-------- TEXT SHOWN --------

What is the realm of the state? Up to where does it yield its powers?
What is its control over the lives of its citizens?
All these are mere question of the role of the state on the society. As we delve deeper we then face the bigger question of the distinction between the private sphere and the public?
What is essentially private? And what are to be considered public?
As mentioned in the class reporting, Heywood defined public as institutions of the state that are responsible for the collective organization of community life. While the private sphere are the areas which people can manage for them selves. The artistic sphere is categorized under the private sphere.
I believe that this is the very same delineation between the two that the film Farewell my concubine wants to emphasize on (though I do agree that the distinction between the two spheres are also portrayed on the life of Cheng Dieyi as perceived and lived, as an actor of the Peking Opera and as concubine Yu ).
The film Farewell my Concubine is not just a critique of the Cultural Revolution in China. It did not only show what the reporters of this class argued, how China lost its higher art because of the Cultural Revolution. For the want of a better and new society, everything that belonged to the old society must be destroyed. To depict how the communists applied and practiced these thoughts, the film spent a great fraction of its time in showing how cups of jade are broken and how costumes are burnt and finally how actors of the Peking opera are dragged to the streets to be humiliated.
More than a critique of the Cultural Revolution, it is I believe a critique on the interference of the state on what is considered the private sphere of the citizens.
I go back to what I consider the most controversial question raised in the film.

Cheng Dieyi asks, “ Why does the concubine have to die?”

Cheng Dieyi represents the Peking opera. He represents what the film stresses that culture is part of the private sphere and that the state should get its hands off it. We see that the Peking opera flourished so does the life of Dieyi even as the dynasty fell, as the Japanese came, won and eventually was defeated. This was attributed to the fact that it was relatively left alone. We remember how student protesters get dismissed when they demanded Dieyi to be politically involved just before the Japanese invaded China. The Japanese never intervened in the Peking Opera. The backdrop changes but the play utterly remained the same. The situation is however different when the communists won for they not only tried to change the Peking Opera, they branded its practice as counter-revolutionary and prohibited it. In this sense, the Peking Opera dies when the sate came in.

-------- ENTRIES PROVIDED --------

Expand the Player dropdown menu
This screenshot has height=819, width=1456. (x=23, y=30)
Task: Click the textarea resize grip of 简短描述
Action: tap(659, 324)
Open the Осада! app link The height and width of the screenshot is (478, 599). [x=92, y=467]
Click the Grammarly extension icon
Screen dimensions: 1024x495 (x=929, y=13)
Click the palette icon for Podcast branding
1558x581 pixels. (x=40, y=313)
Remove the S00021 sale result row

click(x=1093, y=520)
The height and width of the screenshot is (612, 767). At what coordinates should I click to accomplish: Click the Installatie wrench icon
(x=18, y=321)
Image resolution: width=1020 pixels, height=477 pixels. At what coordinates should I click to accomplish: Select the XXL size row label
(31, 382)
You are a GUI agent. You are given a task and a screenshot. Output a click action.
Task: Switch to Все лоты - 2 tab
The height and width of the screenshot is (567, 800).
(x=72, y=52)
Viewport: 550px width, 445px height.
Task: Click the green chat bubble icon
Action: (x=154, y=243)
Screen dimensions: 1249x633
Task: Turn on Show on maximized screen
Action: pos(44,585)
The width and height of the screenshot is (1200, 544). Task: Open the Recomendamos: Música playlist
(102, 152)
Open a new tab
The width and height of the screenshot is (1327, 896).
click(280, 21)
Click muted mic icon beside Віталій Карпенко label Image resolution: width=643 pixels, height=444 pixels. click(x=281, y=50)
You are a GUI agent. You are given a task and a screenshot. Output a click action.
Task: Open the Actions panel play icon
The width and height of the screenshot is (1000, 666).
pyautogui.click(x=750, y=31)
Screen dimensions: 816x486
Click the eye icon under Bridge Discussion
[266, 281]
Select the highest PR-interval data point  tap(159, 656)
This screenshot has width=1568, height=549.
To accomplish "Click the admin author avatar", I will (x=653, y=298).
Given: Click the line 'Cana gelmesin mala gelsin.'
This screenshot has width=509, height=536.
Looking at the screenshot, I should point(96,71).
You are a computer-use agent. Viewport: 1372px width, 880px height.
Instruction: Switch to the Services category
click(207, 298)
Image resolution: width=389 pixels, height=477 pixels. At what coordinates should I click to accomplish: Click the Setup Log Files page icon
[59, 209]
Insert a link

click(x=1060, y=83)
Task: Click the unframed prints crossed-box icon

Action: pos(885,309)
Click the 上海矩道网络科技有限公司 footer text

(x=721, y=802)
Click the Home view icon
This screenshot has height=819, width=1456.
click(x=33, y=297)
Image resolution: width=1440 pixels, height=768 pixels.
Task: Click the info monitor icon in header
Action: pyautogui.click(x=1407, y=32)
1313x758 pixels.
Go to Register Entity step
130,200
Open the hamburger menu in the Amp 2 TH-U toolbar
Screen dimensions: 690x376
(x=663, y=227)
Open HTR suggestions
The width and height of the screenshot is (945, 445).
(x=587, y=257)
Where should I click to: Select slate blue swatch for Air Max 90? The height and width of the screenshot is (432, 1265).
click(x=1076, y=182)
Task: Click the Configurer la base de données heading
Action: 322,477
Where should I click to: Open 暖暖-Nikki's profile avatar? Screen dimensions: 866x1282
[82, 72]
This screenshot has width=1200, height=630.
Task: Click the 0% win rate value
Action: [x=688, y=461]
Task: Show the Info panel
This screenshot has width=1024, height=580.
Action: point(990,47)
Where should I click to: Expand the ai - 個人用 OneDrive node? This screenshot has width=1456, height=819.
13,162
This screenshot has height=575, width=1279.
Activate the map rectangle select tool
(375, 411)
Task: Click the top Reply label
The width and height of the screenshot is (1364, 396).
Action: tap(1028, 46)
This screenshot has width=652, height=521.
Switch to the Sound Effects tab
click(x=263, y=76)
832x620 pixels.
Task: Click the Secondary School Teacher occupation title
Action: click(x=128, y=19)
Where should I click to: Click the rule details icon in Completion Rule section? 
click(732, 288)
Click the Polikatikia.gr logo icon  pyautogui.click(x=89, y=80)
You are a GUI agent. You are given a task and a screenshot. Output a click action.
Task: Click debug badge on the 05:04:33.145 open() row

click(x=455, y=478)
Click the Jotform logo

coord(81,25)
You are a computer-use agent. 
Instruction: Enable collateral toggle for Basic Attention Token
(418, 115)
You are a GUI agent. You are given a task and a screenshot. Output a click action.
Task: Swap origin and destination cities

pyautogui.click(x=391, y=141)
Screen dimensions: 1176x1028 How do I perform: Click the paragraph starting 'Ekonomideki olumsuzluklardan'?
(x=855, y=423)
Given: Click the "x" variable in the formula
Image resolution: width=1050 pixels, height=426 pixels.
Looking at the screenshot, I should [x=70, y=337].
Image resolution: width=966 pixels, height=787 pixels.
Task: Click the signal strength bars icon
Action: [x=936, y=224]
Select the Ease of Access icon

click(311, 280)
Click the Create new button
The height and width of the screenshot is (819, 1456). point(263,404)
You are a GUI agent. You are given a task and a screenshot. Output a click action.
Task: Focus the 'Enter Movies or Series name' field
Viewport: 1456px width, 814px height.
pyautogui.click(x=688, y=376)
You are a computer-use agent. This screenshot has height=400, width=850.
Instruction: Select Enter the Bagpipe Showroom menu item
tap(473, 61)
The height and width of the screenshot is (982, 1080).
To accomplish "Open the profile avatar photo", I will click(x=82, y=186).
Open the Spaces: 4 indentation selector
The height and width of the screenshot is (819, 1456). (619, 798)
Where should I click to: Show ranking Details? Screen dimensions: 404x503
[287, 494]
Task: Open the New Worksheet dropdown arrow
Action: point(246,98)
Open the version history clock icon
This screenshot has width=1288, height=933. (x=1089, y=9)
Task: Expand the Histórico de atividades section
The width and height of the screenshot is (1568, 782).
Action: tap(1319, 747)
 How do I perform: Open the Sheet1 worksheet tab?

--------

WRITTEN TASK 1
In the Farewell My Concubine essay, what does the film show to depict how the communists applied their thoughts? List each one.
WRITTEN TASK 2
According to the Farewell My Concubine essay, how does Heywood define the private sphere?
WRITTEN TASK 3
Resume the Farewell My Concubine essay from the point where it stops.
The items stand apart from the Farewell My Concubine essay and are separate material.

TASK ANSWER 1
- Cups of jade being broken
- Costumes being burnt
- Actors of the Peking opera being dragged to the streets to be humiliated

TASK ANSWER 2
As the areas which people can manage for themselves.

TASK ANSWER 3
Cheng Dieyi eventually commits suicide, until his final moments, played the role of Concubine Yu.

We should always remember that the film is merely an arbiter of it’s creators beliefs or what he wants to project as truth. I do not question the validity of the facts the film presented. I do want to focus on how stories are chosen to be made into a film. How facts, data, stories are treated. These all undergo a process in such a way that the result would be support a certain claim. The characters, the setting, and every tragedy that the main character experiences, all these are part if the interplay to create a certain feel to the film.

mimah said...

During the report, I asked myself, what the hell is a fifth-generation film? Does this mean that the directors came from a clan of filmmakers and they are the fifth-generation? I have the feeling this fifth-generation thing has played a role in the making of this film. True enough, fifth-generation filmmakers are those who graduated from Beijing Film Academy, the only film school in China after the Cultural Revolution. In the past four decades, art, film in particular, is used as a political tool of the communist party for propaganda purposes. But in the fifth generation, the main topic is the effects and influences of Cultural Revolution in the lives of the people. (Ziesing) One of these films is Farewell My Concubine directed by Chen Kaige, one of the fifth-generation filmmakers.

It is interesting to note that in the film, betrayal is its main theme. And this is inspired by Chen Kaige’s very own experience of betraying his own father. He was ineligible for the Party since his father joined the Kuomintang army during the civil war. In an interview he said, "My best friends in the class, we played together, and then, the next day, they were totally different, they just ignored me. That's why I decided to denounce my father when my classmates asked me to. It was the turning point of my life…” (Ziesing) As a fifth-generation filmmaker, experiencing the Cultural Revolution has played a part in creating his film. He showed what were the effects of the Cultural Revolution.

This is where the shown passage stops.